DreamWorks Animation and the Bristol-based claymation experts cut ties after lackluster showing for Flushed Away; two studios also teamed up on Chicken Run and Oscar winner Wallace & Gromit

By Natalie Finn Jan 31, 2007 1:26 AMTags

This is one motion picture deal that has literally gone down the toilet. 

DreamWorks Animation SKG and its partner in claymation, U.K.-based Aardman Animation, announced Tuesday they have dissolved their exclusive partnership.  

The move comes a week after the critically well-received yet underwhelming box-office performer Flushed Away failed to secure an Academy Award nomination for Best Animated Film. DreamWorks said last year it would be writing off the loss it sustained from the family film, which featured the A-list vocal talents of Hugh Jackman, Kate Winslet, Ian McKellen and Jean Reno. 

Per Box Office Mojo, Flushed Away had a production budget of $149 million, but it only grossed $63.4 million domestically.

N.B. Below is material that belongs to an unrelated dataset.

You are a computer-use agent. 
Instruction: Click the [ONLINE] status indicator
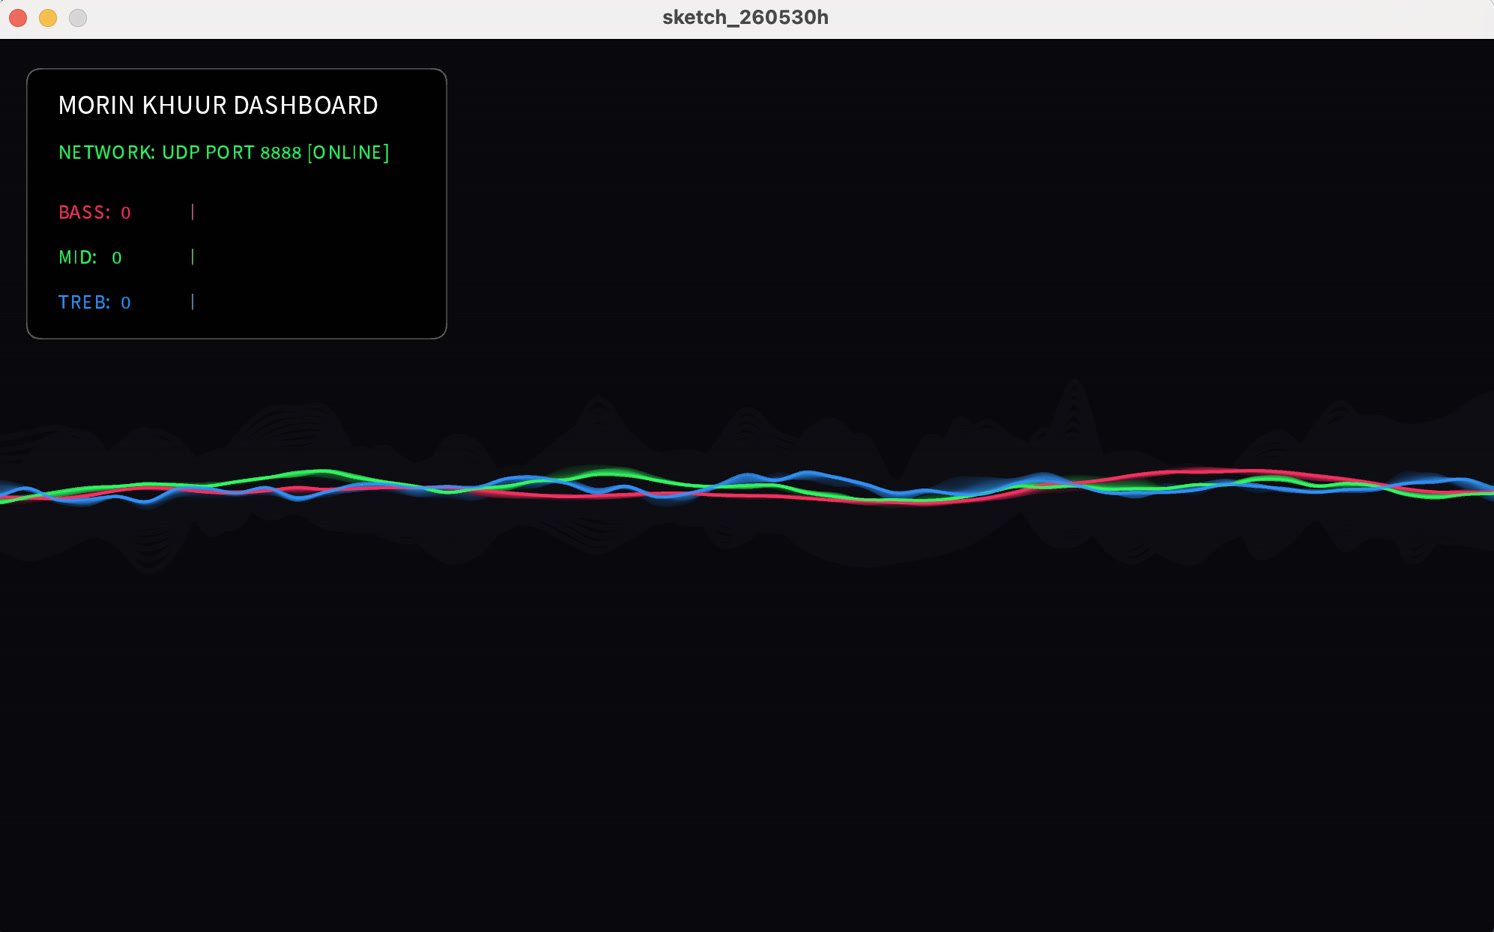[348, 152]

Analysts have stated that DreamWorks' fourth-quarter write-down could top $100 million. 

"Today, DreamWorks Animation is focused on producing two computer-animated movies per year, with a full film slate laid out into 2010," studio cofounder Jeffrey Katzenberg said in a statement. "While I will always be a fan and an admirer of Aardman's work, our different business goals no longer support each other."

"Both companies are aware that our ambitions have moved apart, and it feels like the right time to move on," Aardman co-owners Peter Lord and David Sproxton said in a statement. "Aardman has an ambitious slate of feature film projects in development, and we will announce our future production and distribution plans shortly."

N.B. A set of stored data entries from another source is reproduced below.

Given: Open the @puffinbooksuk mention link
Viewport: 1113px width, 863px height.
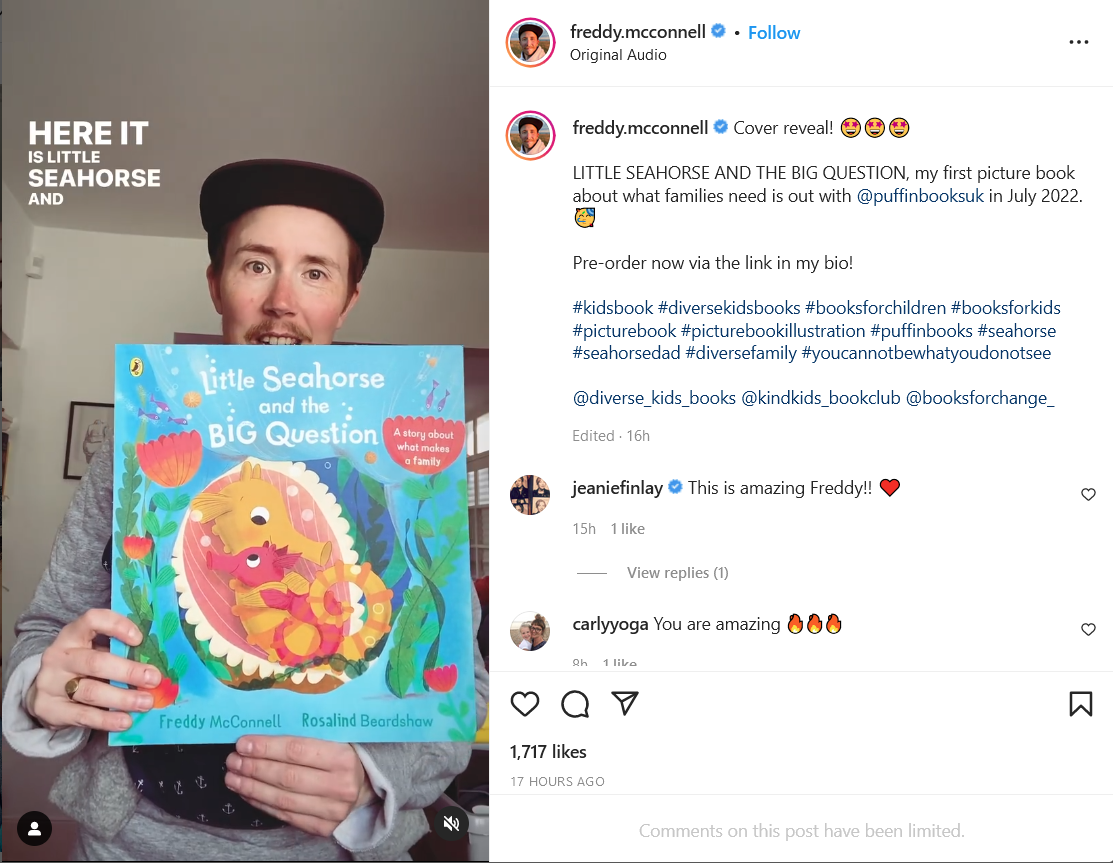Looking at the screenshot, I should point(920,196).
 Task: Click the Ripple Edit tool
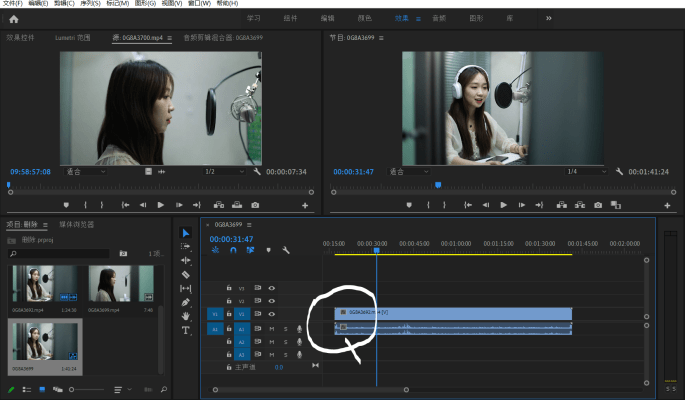pyautogui.click(x=185, y=260)
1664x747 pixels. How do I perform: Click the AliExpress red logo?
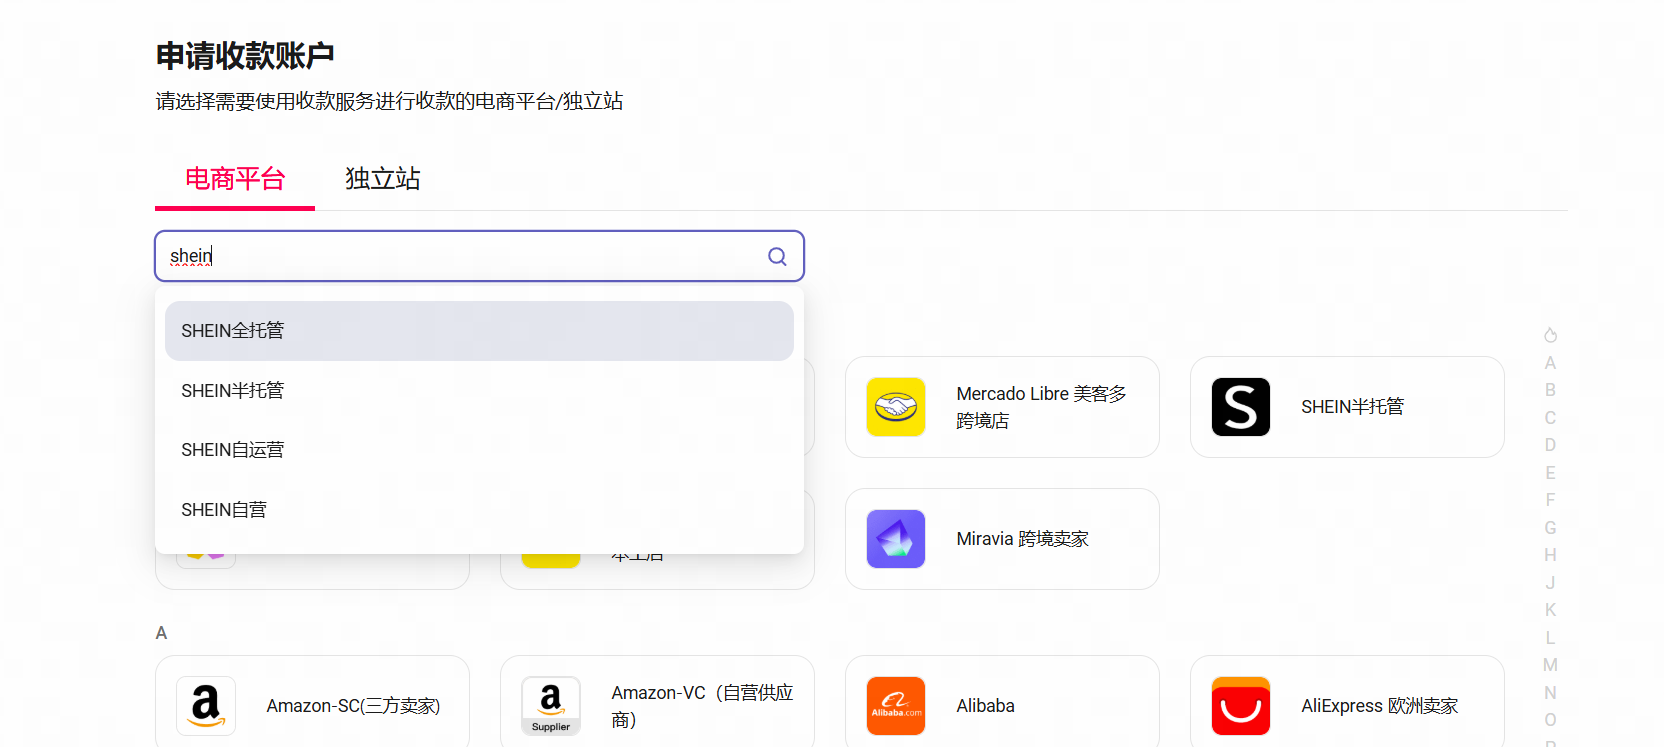coord(1240,706)
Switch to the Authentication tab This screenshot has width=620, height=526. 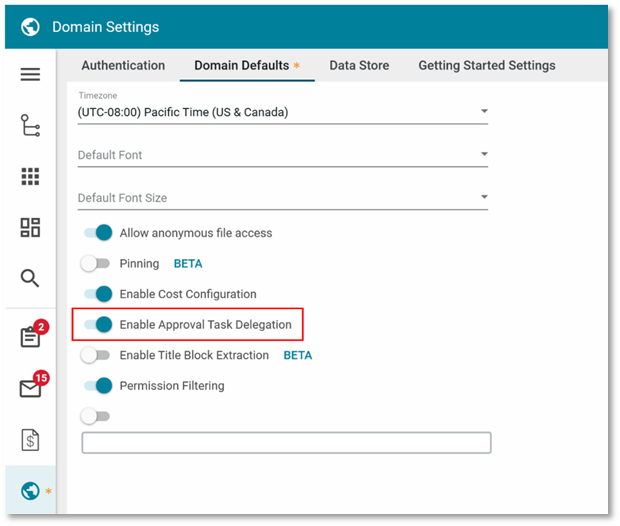tap(123, 65)
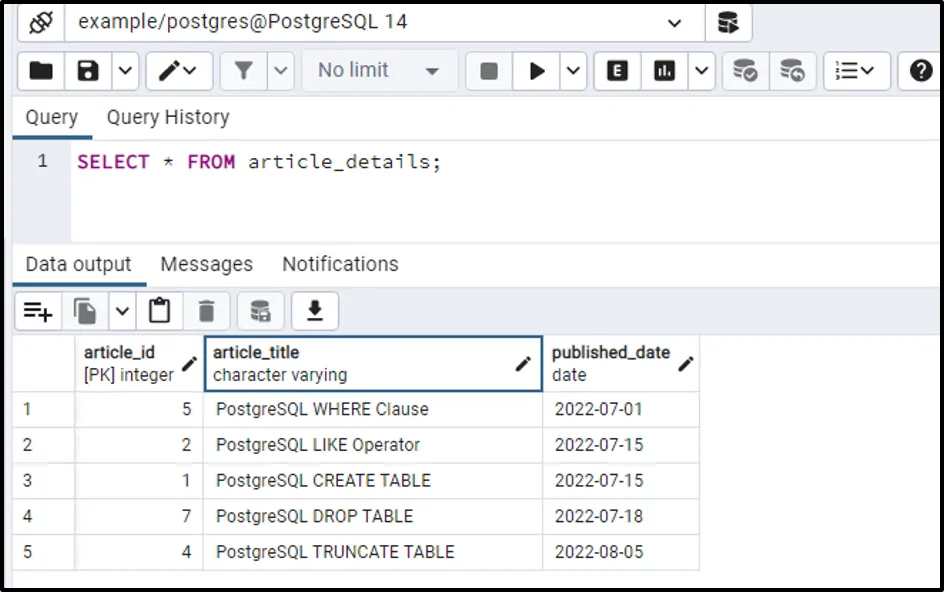Click the Filter funnel icon
This screenshot has height=592, width=944.
tap(243, 71)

DreamWorks and Aardman inked a five-picture deal in 1999, around the time Toy Story-style computer-generated animation was beginning to outpace traditional hand-drawn 'toons, and together put out the signature stop-motion animation flicks Chicken Run (2000) and Wallace & Gromit: Curse of the Were-Rabbit (which won the Oscar for Best Animated Feature in 2005) and then Flushed Away in November.

Despite the rave reviews and the Oscar hardware, however, DreamWorks also took a loss on Wallace & Gromit.

The studio said Tuesday that, since there were no new Aardman collaborations in the works and because its own animated feature slate was in place for the next few years, it was exercising its option to pass on another joint effort.

Meanwhile, a spokesperson for Wallace & Gromit creator and Aardman's chief creative force Nick Park told the Hollywood Reporter it was Aardman that was "severing ties with DreamWorks."

Despite the winter chill in the air, things are looking sunny over at DreamWorks' Los Angeles headquarters in anticipation of Shrek the Third, which hits theaters May 18. The studio's second CG feature of 2007 will be Jerry Seinfeld's star-studded Bee Movie, slated for a Nov. 2 release.

Of course, all future CG animated films will face the same conundrum Flushed Away faced, and that is the sheer glut of what was once a rarer treat. 

In 2006, the sewer-centric family adventure hit theaters that had already played host to, among others, the Pixar blockbuster Cars, DreamWorks' own Over the Hedge, Sony's Monster House and Open Season, Nickelodeon-Paramount's Barnyard and Warner Bros.' Happy Feet.